You are viewing a plain text version of this content. The canonical link for it is here.
Posted to users@spamassassin.apache.org by Rajkumar S <ra...@gmail.com> on 2007/09/06 17:55:21 UTC
[OT] Seeing increase in smtp concurrency ?
Hi,
Does any one seeing increasing smtp concurrency for the past couple of
weeks? I run couple of (qmail/simscan/spamassassin) mail servers and
all experience the same problem. The spam does not increase, but this
is hogging my mail servers. Probably a new crop of spamming tools?
I am attaching one qmail-mtrg graph that shows the problem.
http://img403.imageshack.us/img403/2224/smtpmonthyq4.png
raj
Re: [OT] Seeing increase in smtp concurrency ?
Posted by mouss <mo...@netoyen.net>.
Aaron Wolfe wrote:
> On 9/6/07, Jeff Chan <je...@surbl.org> wrote:
>
>> Quoting Rajkumar S <ra...@gmail.com>:
>>
>>
>>> Hi,
>>>
>>> Does any one seeing increasing smtp concurrency for the past couple of
>>> weeks? I run couple of (qmail/simscan/spamassassin) mail servers and
>>> all experience the same problem. The spam does not increase, but this
>>> is hogging my mail servers. Probably a new crop of spamming tools?
>>>
>>> I am attaching one qmail-mtrg graph that shows the problem.
>>>
>>> http://img403.imageshack.us/img403/2224/smtpmonthyq4.png
>>>
>>> raj
>>>
>>>
>> Some botnets are starting to hold mail connections open for much longer
>> after
>> getting a 5xxx blacklist response. Reason is unknown; could be coding
>> errors
>> or deliberate. Many people are changing their smtpd timeouts form the RFC
>> 300
>> seconds down to 45 seconds:
>>
>> http://blogs.msdn.com/tzink/archive/2007/09/01/new-spamming-tactic.aspx
>>
>> Here's the postfix for it:
>>
>>
>> ## to deal with botnets not hanging up
>> # Drop default from RFC limit of 300s to 45s
>> #
>> smtpd_timeout = 45s
>>
>>
>> Some people are even using 10 seconds, which seems short to me. The RFC
>> requires 300 seconds.
>>
>> Jeff C.
>>
>>
>
>
>
> Same problem here on several servers. Reducing the timeout helps, but
> violates RFC and is simply reducing the effects rather than fixing the
> issue. Is there any RFC valid way for a server to hang up on a client,
> especially after a 5xx?
>
If you suspect this is a zombie (pbl.spamhaus.org, generic rDNS,
"farway", completely broken smtp client...), then return 421 and close
the connection instead of return 5xx.
Re: [OT] Seeing increase in smtp concurrency ?

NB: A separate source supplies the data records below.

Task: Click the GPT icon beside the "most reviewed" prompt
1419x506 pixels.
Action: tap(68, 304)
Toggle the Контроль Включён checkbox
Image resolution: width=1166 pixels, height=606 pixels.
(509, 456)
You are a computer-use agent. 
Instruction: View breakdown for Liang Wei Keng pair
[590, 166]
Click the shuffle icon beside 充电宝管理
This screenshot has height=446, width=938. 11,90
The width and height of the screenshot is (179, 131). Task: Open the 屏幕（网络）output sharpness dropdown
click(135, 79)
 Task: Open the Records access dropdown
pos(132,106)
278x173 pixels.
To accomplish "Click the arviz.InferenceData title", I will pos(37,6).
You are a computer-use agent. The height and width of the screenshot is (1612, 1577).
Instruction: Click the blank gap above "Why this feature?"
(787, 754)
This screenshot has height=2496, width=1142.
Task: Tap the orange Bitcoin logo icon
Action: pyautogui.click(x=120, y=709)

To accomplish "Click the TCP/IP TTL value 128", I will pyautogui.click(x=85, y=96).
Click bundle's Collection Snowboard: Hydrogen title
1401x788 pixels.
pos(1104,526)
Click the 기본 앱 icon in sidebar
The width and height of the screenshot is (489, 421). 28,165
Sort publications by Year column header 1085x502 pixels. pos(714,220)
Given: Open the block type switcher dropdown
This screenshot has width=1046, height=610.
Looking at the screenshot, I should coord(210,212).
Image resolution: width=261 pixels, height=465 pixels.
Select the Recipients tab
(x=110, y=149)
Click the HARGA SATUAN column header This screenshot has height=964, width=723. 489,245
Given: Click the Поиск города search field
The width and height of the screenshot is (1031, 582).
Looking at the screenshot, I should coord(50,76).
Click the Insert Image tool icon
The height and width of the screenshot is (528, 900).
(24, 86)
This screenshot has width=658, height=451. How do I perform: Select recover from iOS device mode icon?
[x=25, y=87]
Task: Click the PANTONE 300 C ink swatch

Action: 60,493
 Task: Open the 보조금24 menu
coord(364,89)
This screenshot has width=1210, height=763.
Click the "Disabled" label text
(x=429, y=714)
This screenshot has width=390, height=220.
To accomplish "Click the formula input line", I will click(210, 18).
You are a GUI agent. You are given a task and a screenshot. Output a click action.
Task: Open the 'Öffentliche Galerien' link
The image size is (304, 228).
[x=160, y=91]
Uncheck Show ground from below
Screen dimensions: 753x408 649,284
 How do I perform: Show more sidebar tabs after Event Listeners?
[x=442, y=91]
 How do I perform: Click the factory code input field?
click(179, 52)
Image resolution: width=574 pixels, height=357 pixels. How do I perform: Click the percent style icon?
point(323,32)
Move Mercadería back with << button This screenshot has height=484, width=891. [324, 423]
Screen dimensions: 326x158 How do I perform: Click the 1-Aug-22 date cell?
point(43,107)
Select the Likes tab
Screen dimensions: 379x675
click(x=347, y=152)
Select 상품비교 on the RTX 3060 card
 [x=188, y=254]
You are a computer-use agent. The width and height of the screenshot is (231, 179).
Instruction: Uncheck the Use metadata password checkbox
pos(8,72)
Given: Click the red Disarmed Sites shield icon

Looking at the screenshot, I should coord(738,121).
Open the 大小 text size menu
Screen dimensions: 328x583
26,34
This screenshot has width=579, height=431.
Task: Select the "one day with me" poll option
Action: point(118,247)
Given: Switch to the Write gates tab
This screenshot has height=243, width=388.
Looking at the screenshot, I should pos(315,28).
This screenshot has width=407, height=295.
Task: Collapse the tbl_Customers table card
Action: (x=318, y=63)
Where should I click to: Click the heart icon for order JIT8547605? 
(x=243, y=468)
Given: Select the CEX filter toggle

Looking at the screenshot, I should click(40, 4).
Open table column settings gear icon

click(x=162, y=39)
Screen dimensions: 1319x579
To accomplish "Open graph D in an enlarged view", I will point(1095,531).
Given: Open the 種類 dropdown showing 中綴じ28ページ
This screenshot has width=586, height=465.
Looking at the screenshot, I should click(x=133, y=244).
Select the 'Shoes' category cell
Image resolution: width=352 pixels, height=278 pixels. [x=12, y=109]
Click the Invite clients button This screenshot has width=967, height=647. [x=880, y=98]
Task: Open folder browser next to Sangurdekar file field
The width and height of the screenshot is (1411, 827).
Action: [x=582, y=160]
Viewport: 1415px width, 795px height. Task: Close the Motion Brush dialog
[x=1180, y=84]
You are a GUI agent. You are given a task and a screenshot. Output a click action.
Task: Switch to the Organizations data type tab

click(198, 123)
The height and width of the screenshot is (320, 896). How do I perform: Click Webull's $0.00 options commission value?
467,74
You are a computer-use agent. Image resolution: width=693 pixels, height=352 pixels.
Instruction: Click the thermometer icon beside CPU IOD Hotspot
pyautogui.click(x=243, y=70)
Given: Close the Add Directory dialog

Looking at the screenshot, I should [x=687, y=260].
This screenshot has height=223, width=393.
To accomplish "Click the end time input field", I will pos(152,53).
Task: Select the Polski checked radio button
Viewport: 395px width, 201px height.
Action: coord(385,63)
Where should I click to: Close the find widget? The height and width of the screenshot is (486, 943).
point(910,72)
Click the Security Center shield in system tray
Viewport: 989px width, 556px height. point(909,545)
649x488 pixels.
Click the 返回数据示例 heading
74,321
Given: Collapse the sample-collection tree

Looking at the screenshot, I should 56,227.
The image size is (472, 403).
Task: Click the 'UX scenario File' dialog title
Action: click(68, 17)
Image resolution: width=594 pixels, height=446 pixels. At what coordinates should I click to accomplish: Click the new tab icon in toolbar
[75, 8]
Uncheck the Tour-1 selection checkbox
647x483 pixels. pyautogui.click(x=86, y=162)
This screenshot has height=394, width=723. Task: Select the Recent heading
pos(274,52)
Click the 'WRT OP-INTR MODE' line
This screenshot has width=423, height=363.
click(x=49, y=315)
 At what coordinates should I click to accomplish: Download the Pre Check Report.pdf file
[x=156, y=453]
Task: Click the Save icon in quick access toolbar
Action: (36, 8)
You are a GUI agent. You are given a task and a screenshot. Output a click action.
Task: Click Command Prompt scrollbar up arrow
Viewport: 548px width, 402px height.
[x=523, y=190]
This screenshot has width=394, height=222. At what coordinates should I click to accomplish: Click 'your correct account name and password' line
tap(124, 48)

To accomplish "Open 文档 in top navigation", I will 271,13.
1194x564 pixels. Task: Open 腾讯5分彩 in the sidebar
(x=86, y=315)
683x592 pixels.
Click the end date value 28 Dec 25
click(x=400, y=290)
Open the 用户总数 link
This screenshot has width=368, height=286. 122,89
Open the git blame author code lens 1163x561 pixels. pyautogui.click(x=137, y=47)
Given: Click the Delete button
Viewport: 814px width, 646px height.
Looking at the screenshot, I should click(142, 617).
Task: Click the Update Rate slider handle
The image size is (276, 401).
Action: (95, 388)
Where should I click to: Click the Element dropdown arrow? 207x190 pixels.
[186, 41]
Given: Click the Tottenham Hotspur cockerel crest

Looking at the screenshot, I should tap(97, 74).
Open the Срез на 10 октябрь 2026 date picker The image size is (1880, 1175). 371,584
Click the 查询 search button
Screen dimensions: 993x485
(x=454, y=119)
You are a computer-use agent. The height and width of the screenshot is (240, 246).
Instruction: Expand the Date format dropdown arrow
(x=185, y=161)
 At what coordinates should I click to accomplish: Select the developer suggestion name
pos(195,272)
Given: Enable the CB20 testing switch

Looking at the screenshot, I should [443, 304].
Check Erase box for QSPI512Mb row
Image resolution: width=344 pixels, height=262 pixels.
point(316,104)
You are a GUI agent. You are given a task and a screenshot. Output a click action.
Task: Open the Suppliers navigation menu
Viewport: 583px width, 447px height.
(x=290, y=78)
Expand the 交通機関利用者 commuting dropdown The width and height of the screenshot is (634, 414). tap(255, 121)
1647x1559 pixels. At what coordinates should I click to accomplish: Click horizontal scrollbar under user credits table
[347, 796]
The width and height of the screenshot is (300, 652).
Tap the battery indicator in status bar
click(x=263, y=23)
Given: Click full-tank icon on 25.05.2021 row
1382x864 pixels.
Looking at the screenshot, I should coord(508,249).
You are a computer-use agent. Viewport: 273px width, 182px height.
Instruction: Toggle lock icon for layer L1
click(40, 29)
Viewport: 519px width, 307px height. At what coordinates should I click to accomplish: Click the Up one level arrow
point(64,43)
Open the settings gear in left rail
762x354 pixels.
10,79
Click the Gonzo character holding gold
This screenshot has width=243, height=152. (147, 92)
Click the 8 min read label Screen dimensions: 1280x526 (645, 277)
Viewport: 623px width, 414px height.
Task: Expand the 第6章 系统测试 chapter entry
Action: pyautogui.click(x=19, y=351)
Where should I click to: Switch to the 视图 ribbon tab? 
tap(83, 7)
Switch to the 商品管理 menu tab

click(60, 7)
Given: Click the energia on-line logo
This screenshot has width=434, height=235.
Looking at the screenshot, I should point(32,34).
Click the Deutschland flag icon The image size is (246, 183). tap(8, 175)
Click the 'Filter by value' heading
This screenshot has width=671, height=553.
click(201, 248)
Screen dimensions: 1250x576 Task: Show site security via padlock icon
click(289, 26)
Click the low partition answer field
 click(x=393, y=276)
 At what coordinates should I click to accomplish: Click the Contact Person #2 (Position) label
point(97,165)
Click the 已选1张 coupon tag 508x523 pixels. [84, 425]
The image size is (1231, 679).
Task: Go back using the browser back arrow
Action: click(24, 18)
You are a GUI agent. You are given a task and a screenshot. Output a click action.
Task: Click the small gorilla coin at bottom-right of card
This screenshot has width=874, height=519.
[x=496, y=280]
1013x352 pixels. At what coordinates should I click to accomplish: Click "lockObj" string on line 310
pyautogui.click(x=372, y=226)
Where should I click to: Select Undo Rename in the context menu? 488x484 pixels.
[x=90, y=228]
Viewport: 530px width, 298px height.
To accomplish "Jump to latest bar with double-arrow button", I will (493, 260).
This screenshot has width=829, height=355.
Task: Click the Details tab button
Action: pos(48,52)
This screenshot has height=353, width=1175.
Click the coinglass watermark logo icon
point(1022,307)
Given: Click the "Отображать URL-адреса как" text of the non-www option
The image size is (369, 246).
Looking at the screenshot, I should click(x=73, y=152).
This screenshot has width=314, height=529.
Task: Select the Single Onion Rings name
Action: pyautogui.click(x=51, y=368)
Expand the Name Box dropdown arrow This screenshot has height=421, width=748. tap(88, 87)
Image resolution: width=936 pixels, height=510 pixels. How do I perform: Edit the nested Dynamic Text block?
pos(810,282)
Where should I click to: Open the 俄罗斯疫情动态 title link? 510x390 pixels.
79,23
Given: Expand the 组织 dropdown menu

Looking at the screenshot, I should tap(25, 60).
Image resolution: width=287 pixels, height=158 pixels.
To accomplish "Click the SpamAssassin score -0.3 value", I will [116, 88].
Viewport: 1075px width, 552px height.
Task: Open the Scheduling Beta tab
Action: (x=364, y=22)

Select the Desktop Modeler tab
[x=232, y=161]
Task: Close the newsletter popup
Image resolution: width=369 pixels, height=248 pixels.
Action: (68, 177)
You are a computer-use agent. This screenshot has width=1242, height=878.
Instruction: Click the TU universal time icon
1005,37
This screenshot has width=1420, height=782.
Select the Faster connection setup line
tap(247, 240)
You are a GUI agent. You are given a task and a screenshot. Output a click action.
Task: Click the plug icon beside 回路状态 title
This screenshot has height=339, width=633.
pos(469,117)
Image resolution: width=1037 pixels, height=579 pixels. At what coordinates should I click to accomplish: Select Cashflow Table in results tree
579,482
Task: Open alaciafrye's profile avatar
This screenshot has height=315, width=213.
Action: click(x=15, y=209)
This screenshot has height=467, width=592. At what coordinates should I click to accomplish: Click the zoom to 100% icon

Posted by Chris Edwards <ch...@eng.gla.ac.uk>.
On Fri, 7 Sep 2007, Jason Haar wrote:
| What if SMTP servers report a 5XX and then drop the connection? I know
| that's not compliant, but a real mail server would have got the 5XX and
| so (mainly) wouldn't retry, and a spammer would have their connection
| terminated.
In exim-speak this is "drop" instead of "deny".
"drop: This verb behaves like deny, except that an SMTP connection is
forcibly closed after the 5xx error message has been sent."
--
Chris Edwards, Glasgow University Computing Service
Re: [OT] Seeing increase in smtp concurrency ?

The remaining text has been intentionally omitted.